A recent study published on the bioRxiv preprint server describes a new, cloning-free reverse genetics strategy for mutagenesis and rescue of severe acute respiratory syndrome coronavirus 2 (SARS-CoV-2) variants. Previous established reverse genetics methods for coronaviruses were adapted to SARS-CoV-2 after its emergence. The new strategy, called “cloning-free and exchangeable system for virus engineering and rescue” (CLEVER), uses infectious subgenomic amplicons (ISA) to recombine transfected overlapping DNA fragments into a full-length genome, which was recently adapted to SARS-CoV-2.
The CLEVER approach is highly versatile with a broad application for rapid mutagenesis or rescue of SARS-CoV-2 without cloning. The researchers introduce optimization methods to improve the process including reducing the number of fragments required and testing the impact of transfection using four fragments specially designed to compare replication competence between wild-type isolates and recombinant viruses. Replication kinetics of the four fragment recombinant virus revealed reduced titers within 24 hours post-infection, but titers were comparable after prolonged infection.
Using CLEVER, researchers introduced a genetic marker site to differentiate recombinant viruses from accidental contamination with clinical isolates and successfully introduced N501Y or G614D point mutations through oligonucleotide pairs. They also designed oligonucleotide primers to delete the open reading frame 3a (ORF3a) gene, which was successfully confirmed by sequencing and immunoblot. Besides, the team successfully introduced a site-specific foreign sequence (triple FLAG tag) near the carboxy end of ORF8.
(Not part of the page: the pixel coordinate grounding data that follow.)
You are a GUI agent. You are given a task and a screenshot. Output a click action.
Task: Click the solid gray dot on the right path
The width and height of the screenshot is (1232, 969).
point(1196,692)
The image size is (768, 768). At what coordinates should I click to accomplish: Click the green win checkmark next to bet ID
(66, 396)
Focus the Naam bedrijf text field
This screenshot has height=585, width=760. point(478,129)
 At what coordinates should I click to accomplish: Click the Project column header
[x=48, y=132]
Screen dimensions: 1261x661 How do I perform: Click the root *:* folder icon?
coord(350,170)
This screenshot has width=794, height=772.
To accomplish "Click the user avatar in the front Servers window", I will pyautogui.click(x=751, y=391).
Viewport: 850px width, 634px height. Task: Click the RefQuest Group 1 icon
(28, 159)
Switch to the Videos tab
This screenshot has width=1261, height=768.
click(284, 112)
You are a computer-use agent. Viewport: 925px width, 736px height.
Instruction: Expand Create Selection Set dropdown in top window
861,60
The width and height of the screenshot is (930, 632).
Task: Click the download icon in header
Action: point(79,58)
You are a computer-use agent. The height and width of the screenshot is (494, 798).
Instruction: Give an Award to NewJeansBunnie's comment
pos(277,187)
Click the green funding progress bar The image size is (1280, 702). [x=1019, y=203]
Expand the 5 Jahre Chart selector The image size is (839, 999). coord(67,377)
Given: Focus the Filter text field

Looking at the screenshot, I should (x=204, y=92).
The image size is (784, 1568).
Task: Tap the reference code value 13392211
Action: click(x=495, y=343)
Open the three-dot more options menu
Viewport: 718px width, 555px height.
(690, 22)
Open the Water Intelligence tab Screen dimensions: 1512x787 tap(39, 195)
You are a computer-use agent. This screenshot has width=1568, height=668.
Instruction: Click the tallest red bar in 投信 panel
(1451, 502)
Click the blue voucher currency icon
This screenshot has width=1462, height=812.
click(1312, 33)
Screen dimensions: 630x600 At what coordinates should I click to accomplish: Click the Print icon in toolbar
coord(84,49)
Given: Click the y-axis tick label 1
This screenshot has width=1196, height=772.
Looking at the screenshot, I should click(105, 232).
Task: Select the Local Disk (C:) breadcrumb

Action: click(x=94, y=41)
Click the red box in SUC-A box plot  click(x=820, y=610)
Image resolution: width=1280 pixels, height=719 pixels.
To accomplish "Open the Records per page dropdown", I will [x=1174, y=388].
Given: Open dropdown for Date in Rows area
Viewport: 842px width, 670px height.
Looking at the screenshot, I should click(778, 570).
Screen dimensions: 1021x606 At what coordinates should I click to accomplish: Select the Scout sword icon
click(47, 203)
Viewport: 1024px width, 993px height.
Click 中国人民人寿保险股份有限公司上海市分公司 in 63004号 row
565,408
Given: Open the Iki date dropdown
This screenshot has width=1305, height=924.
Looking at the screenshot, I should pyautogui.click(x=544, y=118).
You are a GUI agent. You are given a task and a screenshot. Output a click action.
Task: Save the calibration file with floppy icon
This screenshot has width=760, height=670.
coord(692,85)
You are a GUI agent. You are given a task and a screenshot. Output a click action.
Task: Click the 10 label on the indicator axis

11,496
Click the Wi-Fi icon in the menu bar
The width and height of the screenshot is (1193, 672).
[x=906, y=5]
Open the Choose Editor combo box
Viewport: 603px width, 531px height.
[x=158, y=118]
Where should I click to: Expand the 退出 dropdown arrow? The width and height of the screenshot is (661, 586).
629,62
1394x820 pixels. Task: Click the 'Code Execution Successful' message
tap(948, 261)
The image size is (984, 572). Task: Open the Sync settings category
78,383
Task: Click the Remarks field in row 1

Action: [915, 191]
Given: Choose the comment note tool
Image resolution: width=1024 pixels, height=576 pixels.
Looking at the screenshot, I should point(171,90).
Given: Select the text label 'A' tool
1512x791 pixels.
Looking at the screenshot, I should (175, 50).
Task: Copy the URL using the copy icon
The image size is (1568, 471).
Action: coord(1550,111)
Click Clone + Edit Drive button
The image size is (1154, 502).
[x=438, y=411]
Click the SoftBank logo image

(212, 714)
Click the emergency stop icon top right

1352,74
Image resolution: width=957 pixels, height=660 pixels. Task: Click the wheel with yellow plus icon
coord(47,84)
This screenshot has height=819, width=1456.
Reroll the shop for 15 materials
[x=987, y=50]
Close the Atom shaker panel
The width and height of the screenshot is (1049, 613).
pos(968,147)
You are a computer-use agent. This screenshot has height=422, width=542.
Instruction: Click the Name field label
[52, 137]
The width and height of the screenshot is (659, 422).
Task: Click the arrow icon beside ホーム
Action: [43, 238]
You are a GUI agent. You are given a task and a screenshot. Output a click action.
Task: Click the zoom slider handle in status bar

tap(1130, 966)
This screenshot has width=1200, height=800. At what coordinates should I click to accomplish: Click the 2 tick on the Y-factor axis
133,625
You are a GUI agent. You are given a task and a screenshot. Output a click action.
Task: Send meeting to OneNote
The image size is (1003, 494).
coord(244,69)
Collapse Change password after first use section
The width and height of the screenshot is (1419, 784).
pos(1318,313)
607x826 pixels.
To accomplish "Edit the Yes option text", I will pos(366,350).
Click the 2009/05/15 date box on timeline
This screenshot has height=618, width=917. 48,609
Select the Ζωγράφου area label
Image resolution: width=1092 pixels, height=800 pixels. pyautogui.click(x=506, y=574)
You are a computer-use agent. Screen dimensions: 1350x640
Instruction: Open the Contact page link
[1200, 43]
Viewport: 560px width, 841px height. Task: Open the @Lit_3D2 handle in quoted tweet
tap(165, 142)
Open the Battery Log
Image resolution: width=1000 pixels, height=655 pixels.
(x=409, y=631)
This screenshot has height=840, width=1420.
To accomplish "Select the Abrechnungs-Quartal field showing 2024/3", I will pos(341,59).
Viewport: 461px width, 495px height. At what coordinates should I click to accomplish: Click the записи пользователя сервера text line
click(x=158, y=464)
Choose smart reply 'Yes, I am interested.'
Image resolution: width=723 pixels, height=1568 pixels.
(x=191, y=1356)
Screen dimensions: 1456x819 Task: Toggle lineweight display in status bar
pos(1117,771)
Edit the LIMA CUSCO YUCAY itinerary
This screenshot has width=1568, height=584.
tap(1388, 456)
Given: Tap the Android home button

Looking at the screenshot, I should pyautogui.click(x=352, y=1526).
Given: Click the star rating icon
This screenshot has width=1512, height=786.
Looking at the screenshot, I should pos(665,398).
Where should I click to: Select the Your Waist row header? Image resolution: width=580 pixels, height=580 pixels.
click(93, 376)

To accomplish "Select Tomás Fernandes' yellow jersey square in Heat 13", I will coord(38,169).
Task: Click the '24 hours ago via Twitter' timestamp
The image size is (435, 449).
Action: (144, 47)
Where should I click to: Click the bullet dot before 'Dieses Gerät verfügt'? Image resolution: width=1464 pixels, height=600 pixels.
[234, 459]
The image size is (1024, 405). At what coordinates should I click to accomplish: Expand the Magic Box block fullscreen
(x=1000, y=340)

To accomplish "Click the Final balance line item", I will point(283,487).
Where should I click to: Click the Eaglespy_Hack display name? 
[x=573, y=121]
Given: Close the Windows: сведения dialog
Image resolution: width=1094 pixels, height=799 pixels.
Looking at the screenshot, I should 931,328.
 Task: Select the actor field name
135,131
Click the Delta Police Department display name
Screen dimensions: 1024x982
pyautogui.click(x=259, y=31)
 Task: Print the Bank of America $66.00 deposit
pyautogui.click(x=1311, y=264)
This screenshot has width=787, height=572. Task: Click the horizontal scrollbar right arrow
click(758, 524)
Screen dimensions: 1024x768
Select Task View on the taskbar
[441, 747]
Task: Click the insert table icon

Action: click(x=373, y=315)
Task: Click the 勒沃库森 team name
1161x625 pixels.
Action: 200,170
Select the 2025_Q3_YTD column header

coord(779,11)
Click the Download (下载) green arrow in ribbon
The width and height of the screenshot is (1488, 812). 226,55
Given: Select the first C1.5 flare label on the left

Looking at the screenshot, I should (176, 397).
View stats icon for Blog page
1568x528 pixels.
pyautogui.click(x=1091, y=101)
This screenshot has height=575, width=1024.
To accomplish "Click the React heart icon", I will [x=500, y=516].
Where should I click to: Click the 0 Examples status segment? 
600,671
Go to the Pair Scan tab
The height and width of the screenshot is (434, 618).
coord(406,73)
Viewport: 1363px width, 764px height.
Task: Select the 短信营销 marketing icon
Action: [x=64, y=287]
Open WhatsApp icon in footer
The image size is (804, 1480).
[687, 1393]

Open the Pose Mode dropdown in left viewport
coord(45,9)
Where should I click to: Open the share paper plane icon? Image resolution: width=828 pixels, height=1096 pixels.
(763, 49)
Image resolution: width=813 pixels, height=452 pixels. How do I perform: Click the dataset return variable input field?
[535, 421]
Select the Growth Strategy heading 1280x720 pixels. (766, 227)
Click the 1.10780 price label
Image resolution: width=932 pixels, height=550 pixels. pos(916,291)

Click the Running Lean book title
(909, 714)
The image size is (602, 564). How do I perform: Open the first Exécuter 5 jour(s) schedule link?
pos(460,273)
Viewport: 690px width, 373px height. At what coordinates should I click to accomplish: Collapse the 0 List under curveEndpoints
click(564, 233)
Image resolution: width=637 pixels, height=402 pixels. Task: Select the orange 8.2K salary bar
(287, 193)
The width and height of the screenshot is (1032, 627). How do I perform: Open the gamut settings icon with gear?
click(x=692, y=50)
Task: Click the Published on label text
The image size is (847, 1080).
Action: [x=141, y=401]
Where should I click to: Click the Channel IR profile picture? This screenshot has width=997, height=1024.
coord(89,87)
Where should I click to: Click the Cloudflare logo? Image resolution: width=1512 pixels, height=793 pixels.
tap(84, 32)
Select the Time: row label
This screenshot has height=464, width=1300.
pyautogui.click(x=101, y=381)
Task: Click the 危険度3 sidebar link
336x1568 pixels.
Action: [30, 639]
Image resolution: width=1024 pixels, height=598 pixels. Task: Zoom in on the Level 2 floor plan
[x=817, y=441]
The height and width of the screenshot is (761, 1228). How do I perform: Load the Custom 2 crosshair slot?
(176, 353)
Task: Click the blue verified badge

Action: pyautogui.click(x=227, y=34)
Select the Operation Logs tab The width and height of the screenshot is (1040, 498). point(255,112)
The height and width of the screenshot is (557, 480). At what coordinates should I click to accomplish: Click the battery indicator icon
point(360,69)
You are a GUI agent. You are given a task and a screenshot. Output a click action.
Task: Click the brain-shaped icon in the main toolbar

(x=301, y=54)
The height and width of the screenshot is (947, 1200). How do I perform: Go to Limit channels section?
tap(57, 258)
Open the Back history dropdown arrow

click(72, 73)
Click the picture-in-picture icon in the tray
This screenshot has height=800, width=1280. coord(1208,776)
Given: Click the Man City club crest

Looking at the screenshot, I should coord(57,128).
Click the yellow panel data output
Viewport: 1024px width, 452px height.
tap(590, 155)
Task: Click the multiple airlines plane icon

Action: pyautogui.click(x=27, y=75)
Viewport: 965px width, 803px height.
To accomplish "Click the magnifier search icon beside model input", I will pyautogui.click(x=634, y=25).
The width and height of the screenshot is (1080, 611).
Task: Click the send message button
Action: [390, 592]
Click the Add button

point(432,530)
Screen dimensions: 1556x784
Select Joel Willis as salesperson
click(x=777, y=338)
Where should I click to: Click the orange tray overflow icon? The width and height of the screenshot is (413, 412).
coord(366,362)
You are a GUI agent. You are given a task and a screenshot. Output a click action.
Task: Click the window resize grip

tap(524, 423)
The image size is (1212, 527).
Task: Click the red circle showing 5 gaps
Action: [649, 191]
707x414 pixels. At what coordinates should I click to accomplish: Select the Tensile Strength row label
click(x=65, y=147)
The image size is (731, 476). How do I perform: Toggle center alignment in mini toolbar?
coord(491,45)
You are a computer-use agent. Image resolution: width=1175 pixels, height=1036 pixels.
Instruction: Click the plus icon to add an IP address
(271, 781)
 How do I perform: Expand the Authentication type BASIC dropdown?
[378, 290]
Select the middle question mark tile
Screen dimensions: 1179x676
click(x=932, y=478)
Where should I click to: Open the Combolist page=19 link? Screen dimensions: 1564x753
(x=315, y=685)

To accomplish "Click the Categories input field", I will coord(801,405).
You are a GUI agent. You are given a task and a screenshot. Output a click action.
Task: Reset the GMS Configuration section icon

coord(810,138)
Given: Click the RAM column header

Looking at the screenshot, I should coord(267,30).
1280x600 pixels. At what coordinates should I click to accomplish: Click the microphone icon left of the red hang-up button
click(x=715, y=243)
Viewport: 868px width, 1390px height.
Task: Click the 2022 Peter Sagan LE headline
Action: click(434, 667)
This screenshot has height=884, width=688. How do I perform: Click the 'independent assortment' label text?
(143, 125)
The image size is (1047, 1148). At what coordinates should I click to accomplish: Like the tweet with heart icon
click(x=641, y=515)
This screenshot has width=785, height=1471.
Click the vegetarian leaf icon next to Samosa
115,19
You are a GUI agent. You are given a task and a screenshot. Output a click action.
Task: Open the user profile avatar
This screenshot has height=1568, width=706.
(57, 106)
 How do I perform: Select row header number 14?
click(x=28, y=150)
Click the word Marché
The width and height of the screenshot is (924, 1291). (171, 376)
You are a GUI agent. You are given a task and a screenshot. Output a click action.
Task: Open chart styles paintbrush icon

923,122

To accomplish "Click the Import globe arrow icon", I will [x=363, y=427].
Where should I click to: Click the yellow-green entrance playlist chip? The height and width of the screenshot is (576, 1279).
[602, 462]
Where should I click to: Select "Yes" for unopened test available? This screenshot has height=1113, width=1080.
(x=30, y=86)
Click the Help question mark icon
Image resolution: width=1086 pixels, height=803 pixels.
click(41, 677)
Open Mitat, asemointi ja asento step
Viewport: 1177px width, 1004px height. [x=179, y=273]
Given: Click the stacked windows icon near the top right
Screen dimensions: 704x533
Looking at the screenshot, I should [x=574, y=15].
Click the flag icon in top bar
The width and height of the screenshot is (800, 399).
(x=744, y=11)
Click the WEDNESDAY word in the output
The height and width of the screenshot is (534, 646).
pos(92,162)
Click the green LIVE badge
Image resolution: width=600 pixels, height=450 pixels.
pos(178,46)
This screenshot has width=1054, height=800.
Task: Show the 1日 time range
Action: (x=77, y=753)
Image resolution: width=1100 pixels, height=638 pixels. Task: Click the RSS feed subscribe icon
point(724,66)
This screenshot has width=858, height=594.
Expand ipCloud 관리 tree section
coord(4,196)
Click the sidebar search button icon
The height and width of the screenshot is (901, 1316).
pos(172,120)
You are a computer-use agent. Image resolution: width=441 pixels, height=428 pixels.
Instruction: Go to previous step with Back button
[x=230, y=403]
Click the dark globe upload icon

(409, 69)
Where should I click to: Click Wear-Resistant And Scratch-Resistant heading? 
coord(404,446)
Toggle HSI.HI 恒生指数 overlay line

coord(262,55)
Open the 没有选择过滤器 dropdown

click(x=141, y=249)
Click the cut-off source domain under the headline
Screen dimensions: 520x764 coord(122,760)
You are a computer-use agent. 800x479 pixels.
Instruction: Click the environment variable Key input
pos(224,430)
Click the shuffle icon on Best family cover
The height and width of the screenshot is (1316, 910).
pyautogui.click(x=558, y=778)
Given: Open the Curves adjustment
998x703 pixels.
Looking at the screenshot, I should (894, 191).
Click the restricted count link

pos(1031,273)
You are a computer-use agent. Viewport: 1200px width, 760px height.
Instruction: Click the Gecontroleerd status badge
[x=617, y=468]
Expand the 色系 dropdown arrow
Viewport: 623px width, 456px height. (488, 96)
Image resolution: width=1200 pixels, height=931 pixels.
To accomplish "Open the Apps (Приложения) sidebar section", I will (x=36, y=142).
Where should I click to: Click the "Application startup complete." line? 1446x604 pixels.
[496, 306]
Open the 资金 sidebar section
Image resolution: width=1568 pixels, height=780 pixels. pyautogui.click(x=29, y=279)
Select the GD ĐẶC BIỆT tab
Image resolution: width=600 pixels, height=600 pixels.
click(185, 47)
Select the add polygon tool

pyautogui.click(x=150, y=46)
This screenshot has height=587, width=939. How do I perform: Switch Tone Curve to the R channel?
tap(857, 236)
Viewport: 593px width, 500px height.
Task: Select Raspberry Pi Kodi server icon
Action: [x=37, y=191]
Furthermore, the researchers slightly tweaked the strategy to rescue rCOV2 from clinical isolates directly by cloning eucaryotic expression elements required for DNA-dependent transcription of the viral genome or commercially obtained custom plasmids encoding these elements. The rescue was successful, which allows the rescue of chimeric viruses without bacterial cloning. The strategy was flexible and convenient in introducing point mutations, foreign sequences, or ORF3a deletion, thus generating deletion mutants of emerging SARS-CoV-2 variants in a single step.
Overall, the new method allows for rapid mutagenesis and rescue of SARS-CoV-2 variants without the need for cloning, making the process more efficient and faster. However, it is important to note that the study is a preprint and not peer-reviewed, which means that the findings should not be regarded as conclusive, guide clinical practice/health-related behavior or treated as established information.
In summary, the CLEVER method is a significant step forward in SARS-CoV-2 engineering and genetic study. The new strategy enables improved efficiency in the genetic manipulation of SARS-CoV-2 and its variants, which could ultimately lead to a better understanding of the virus and its variants, as well as the development of more effective treatments and vaccines.